Those are the words of a man in love.
"Jacob was in love with Rachel and said, 'I'll work for you seven years in return for your younger daughter Rachel.'" Genesis 29:18 (NIV)
Jacob's statement led me to think about the reasons we choose to work. For each of us, the answer may be different. Let's explore some of the most common motivations to work.
"If anyone does not provide for his relatives, and especially for his immediate family, he has denied the faith and is worse than an unbeliever." 1 Timothy 5:8 (NIV)
For the great majority of the workforce, work provides the financial resources necessary to provide for ourselves and our families. This includes the basic standards of care, such as housing, clothing, and food. It may provide for a means of transportation.
If the income stretches far enough, we may also be able to provide for some of the family's wants and desires, such as extracurricular activities, the latest electronic gadgets, or trips and vacations.
Work is also a way to show others love. As discussed previously, we can demonstrate our love for our family by working to provide for them.
We can also show love for others by working in or with companies and organizations that help others. Many companies provide products and services that help better people's lives. Non-profit organizations support many different causes that are prevalent in our communities.
Whether we work as an employee or a volunteer, our assistance is evidence of our commitment to the people or principles supported by these groups.
We all have a purpose in life. Some of us know what that purpose is. Others are still searching for it. Nevertheless, when we can incorporate that purpose, or our goals, into our worklife, it can be all the more enjoyable.
God wants us to enjoy our work. Solomon tells us in Ecclesiastes 2:24-25, "A man can do nothing better than to eat and drink and find satisfaction in his work. This too, I see, is from the hand of God, for without him, who can eat or find enjoyment?" (NIV)
While money is a common motivation to work, this is a motivation that needs caution. We need to be careful with how we think about money. While money serves a function in our lives, we cannot let it control us. God knew before we were born the kind of hold that money can put on us.
He provides us with guidance in His Word.

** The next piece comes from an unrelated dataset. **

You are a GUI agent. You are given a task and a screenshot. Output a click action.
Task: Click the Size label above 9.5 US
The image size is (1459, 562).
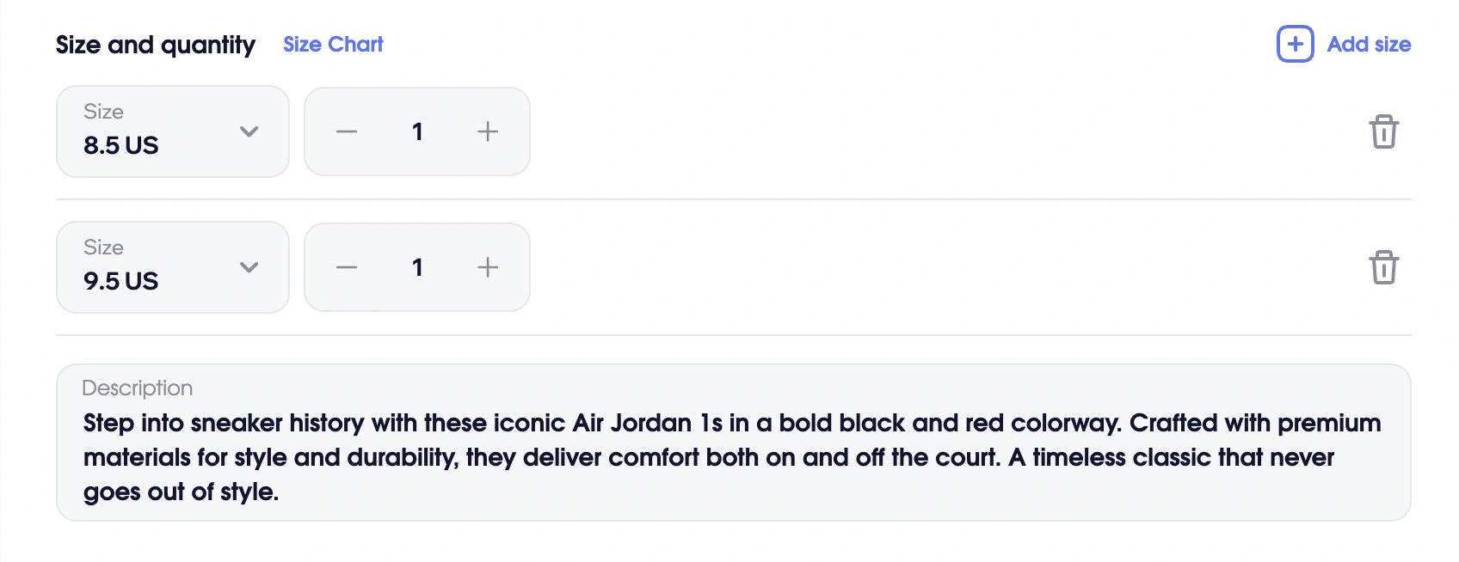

In Luke 16:13, Jesus tells us, "No servant can serve two masters. Either he will hate the one and love the other, or he will be devoted to the one and despise the other. You cannot serve both God and Money." (NIV)
As we consider our own work, as well as the people and the principles that are most important to us, let's evaluate our own level of dedication. Do we display the same passion and enthusiasm for work that Jacob expressed in his quest for Rachel? Can we do more?